New York Times Downplays Andrew Cuomo's Female Housemate as No Serious Conflict with the Catholic Church

March 19th, 2011 11:54 PM

Naturally, The New York Times has no interest in finding a scandal in the liberal Governor of New York "shacking up" or "living in sin," even though some Catholic experts recommended Andrew Cuomo should be denied communion for living with Food Network "Semi-Homemade" cook Sandra Lee. (There was no room for jokes that she's only a semi-homemaker without a wedding ring.) Cuomo is divorced and supports abortion and homosexuality, and somehow for liberal reporters that makes him typically Catholic:

In other words, Gov. Andrew M. Cuomo of New York shares the churchgoing habits and social views of a sizable number of the 68 million Americans who have identified themselves as Catholic in recent surveys. His brand of faith is so commonplace — at least in New York — that it was barely mentioned during his campaign last year for governor. 

Times reporter Paul Vitello seems to mangle the language from the very beginning:  "He goes to Mass, though not every Sunday. He considers himself a practicing Roman Catholic, yet avoids calling himself devout." By most definitions, a "practicing Catholic" means someone who routinely attends Mass on Sunday.

In fact, Vitello recounted Gov. Cuomo is nowhere close to that:  "By contrast, the Rev. Steven E. Clark, the pastor of St. Francis of Assisi Church in Mt. Kisco, N.Y., where the governor lives with Ms. Lee when they are not in Albany, said Mr. Cuomo attended services 'only very, very rarely.”'" The Times headline was "A Cuomo Who Is Catholic but Hardly Theological."

Still an ABC News religious host -- who, ahem, hosts a show with Cuomo's brother Chris -- was willing to vouch for the Cuomos as a very Catholic clan, and somehow this living arrangement is traditional:

“This is a very traditional Catholic family,” said the Rev. Edward Beck, a family friend who led the extended family in saying grace on Christmas Eve before the traditional Italian “feast of the seven fishes” at the home of the governor’s sister Maria Cuomo Cole.

The conflict over the governor’s faith began last month, when Edward N. Peters, who teaches at the seminary of the Archdiocese of Detroit and holds an appointment as an adviser to the Vatican on canon law, wrote that Mr. Cuomo should not be allowed to receive holy communion because he is divorced and living with his girlfriend, the Food Network host Sandra Lee, in what Mr. Peters called “public concubinage.”

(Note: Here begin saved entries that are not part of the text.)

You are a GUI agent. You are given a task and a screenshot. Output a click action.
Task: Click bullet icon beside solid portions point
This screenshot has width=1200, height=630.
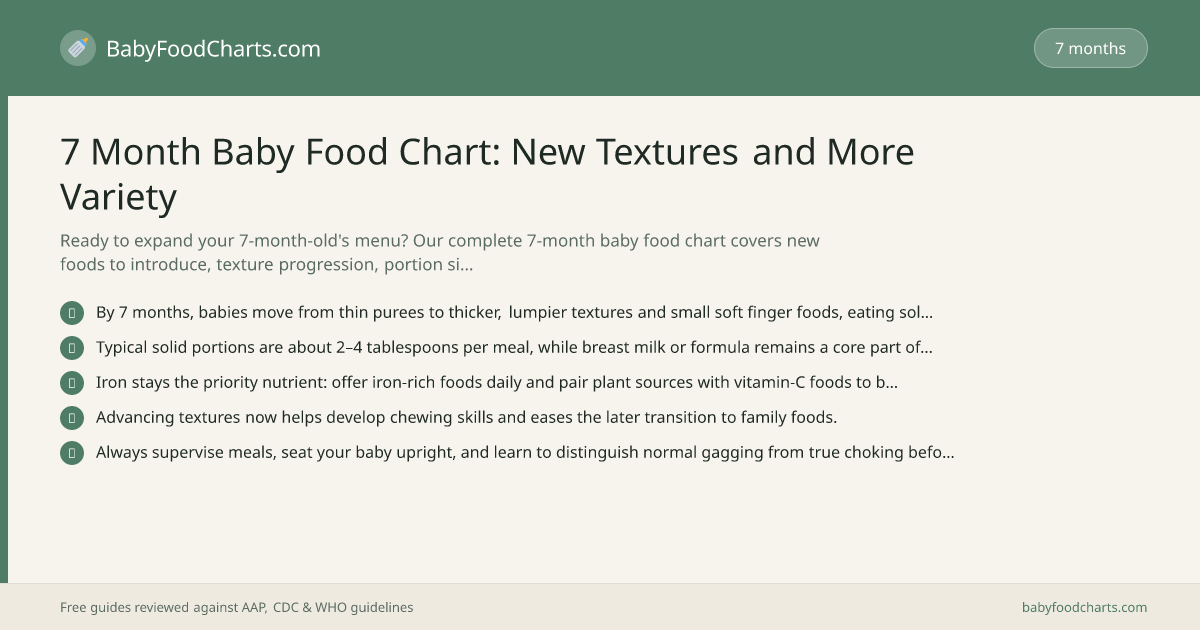72,348
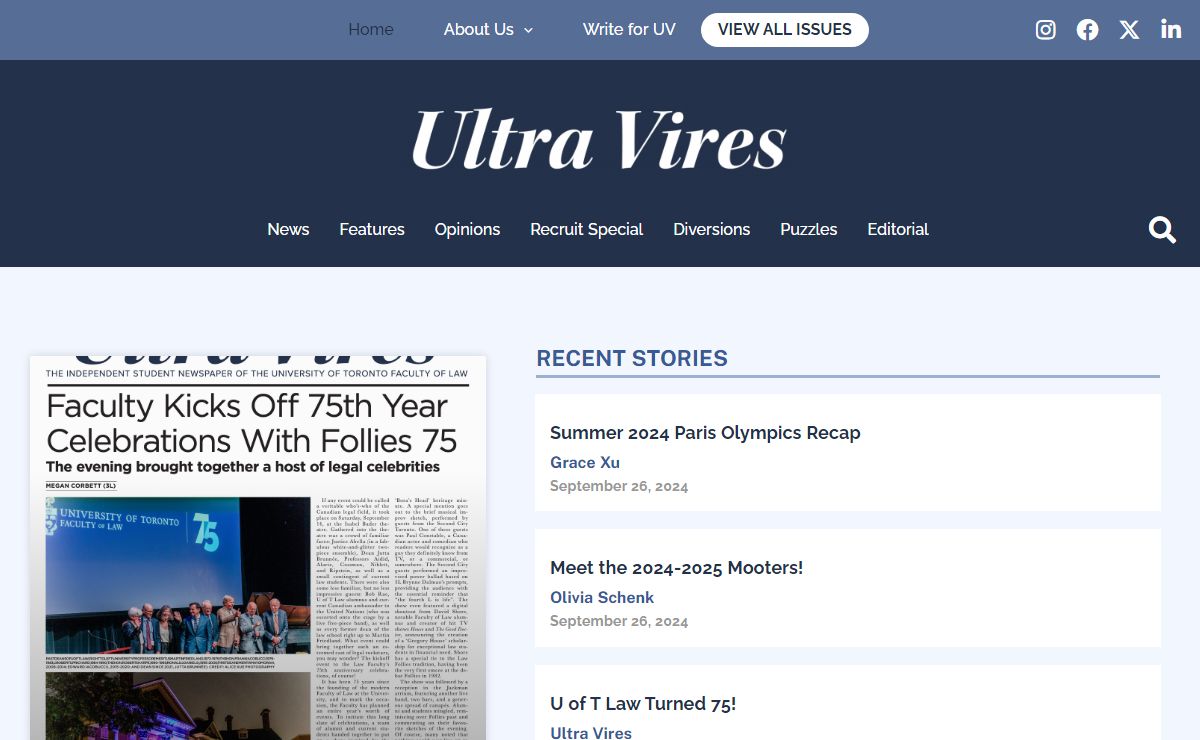Expand the About Us dropdown
Viewport: 1200px width, 740px height.
pyautogui.click(x=488, y=30)
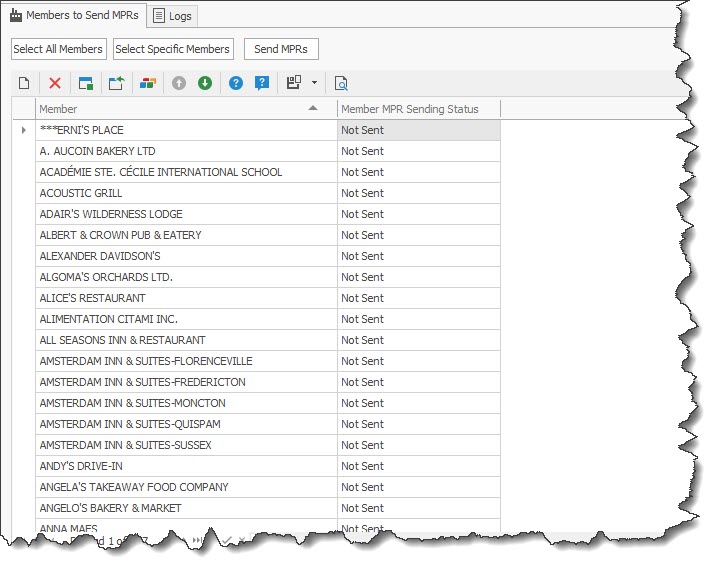
Task: Click the green down arrow icon
Action: click(x=205, y=83)
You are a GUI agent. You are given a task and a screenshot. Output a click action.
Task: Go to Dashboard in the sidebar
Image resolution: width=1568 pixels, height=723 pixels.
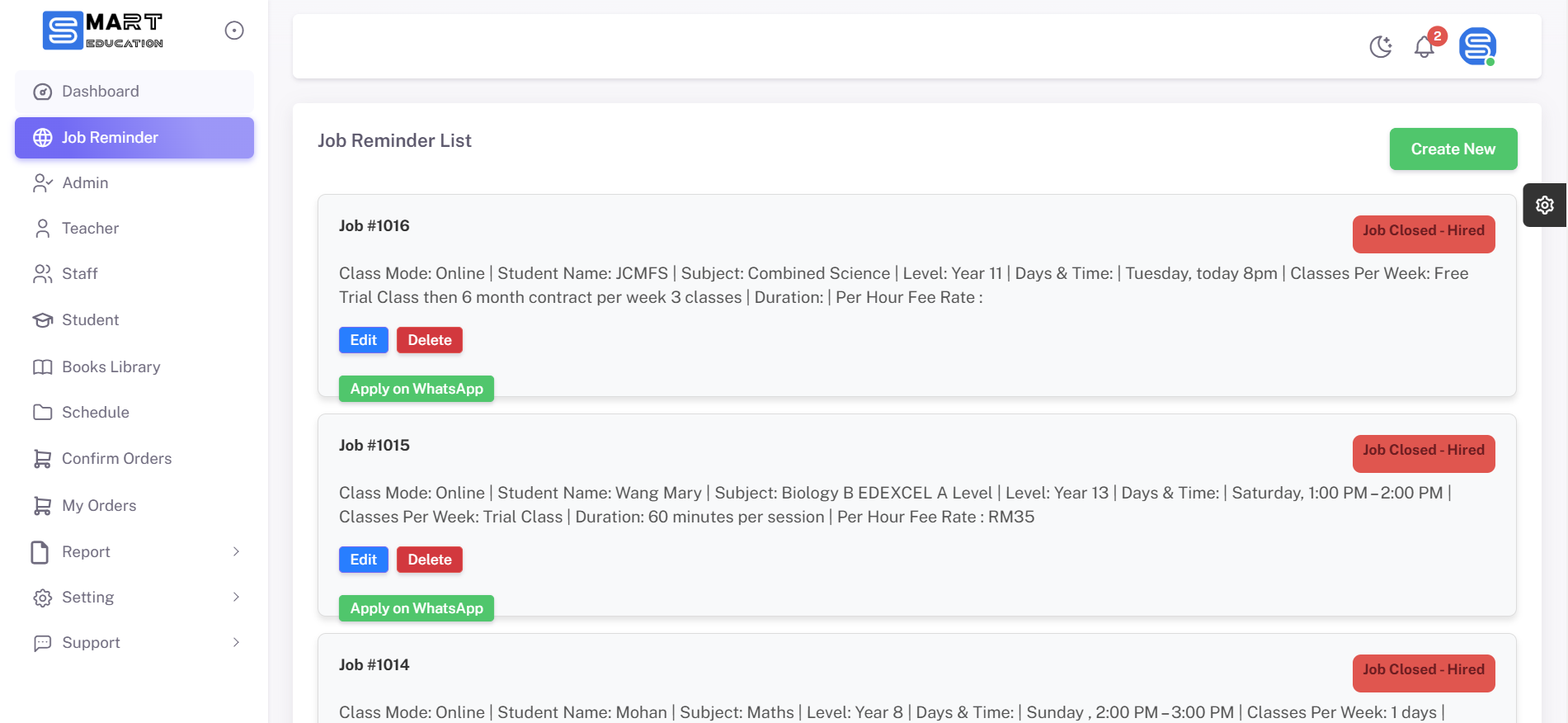(x=100, y=92)
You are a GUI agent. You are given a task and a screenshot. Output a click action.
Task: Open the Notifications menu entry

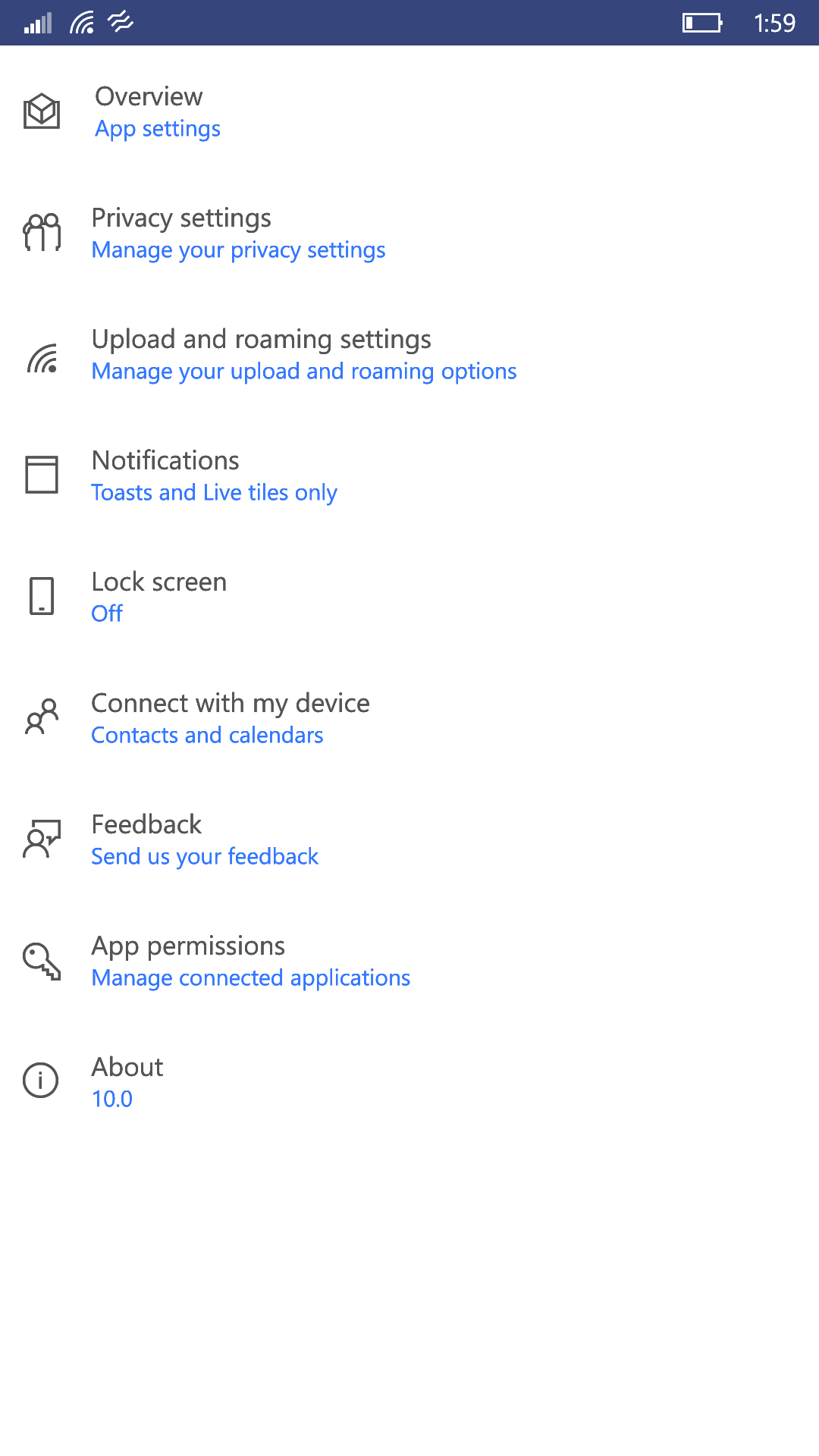(x=165, y=460)
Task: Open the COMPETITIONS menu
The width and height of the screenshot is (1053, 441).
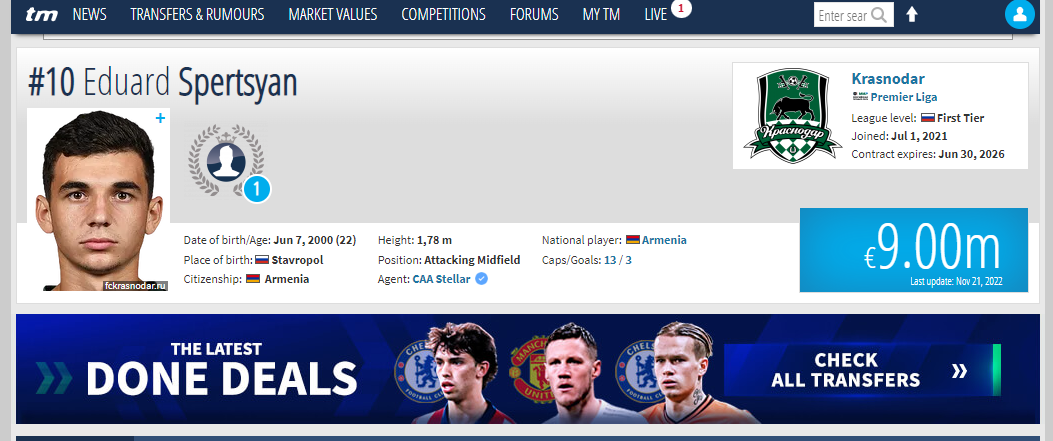Action: click(443, 14)
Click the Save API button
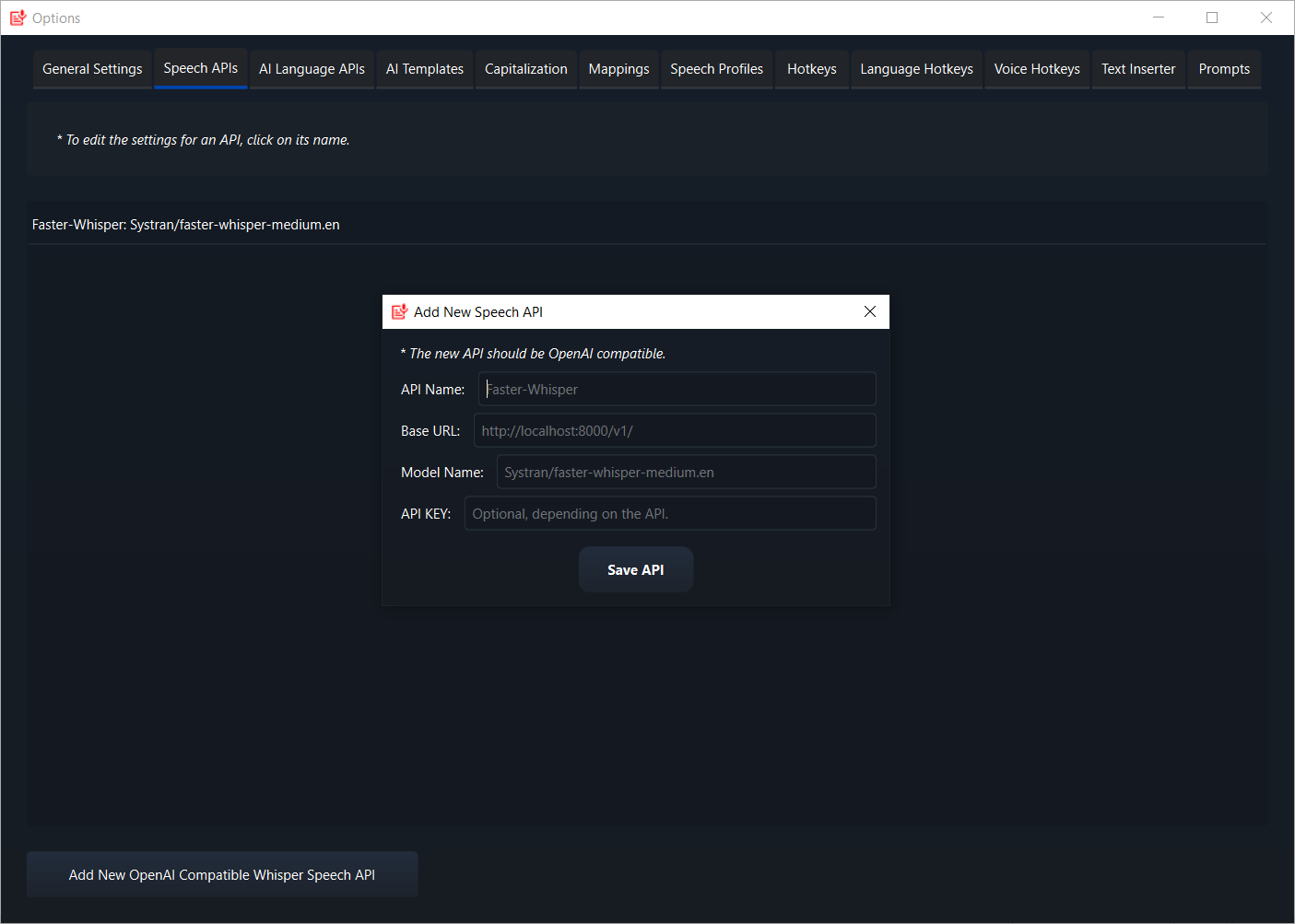This screenshot has width=1295, height=924. click(x=635, y=569)
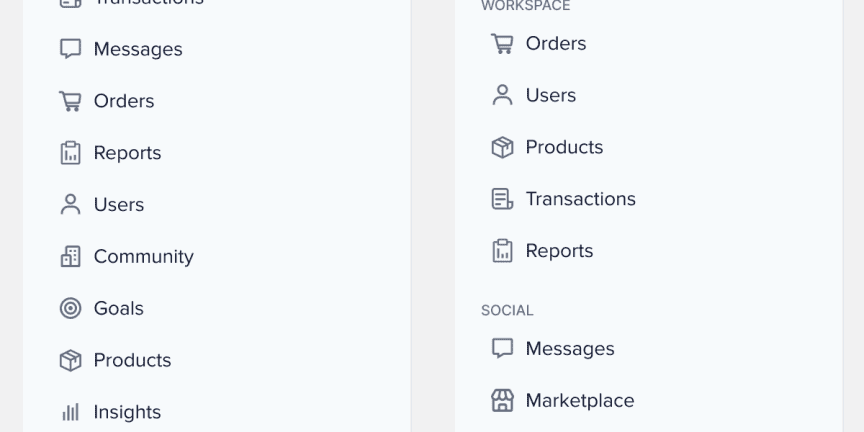Select the Marketplace menu label
Screen dimensions: 864x432
pos(580,401)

In early March, Mr. Cuomo said he would be unable to meet with the bishops because of a scheduling conflict, a move that some in Albany interpreted as a deliberate snub in response to Dr. Peters’s criticism.

All was eventually patched up: Mr. Cuomo found time on March 8 to meet the bishops for lunch at his residence. Afterward, Bishop Howard J. Hubbard of Albany said that the question of whether the governor should receive communion was between Mr. Cuomo and his pastor.

Yet friends of the governor’s who were interviewed in recent days said Mr. Cuomo was disturbed at so promptly being thrust into the spotlight of conservative Catholics’ moral disapproval — rough treatment previously accorded only to the most high-profile Catholics, like Senator John Kerry of Massachusetts or former Mayor Rudolph W.Giuliani when they ran for president.

I’d say he was hurt, on his own behalf and on behalf of Sandra,” said John Marino, a family friend and a past chairman of the state Democratic Party.   

Ed Beck returned later in the story for more Cuomo-polishing. They don't have to go to church, since they're Catholics in their office work:

Friends and acquaintances, including priests close to the Cuomo family, portray the governor as a Catholic who practices his faith mainly through his work in public life. “He is part of a family that lives its faith rather than simply talking about it,” said Father Beck, co-host of a weekly ABC News program, “Focus on Faith,” with the governor’s younger brother, Christopher Cuomo.

Father Beck cited the governor’s work creating housing for the homeless before and during his tenure at HUD, and his advocacy for the poor throughout his career. “The Cuomos are doers,” he said.  

At the end of the story, Vitello presented the Archbishop of New York as insisting the Governor's gal pal is not a religious issue for him:

Joseph Zwilling, spokesman for the Archdiocese of New York, said the controversy did not arise during the governor’s “cordial” lunch with the bishops.

“Thank God it didn’t,” Archbishop Timothy M. Dolan told reporters after the meeting, “because it was a bit of a tempest in a teapot.”  

Thank God nobody cares? Did Vitello get this quote right? Others have insisted he's invented quotes out of thin air. If the quote is accurate, that's a surprisingly elastic stand, one that suggests the Catholic Church in New York has warmed up to divorce and unmarried cohabitation, at least at the top levels of government.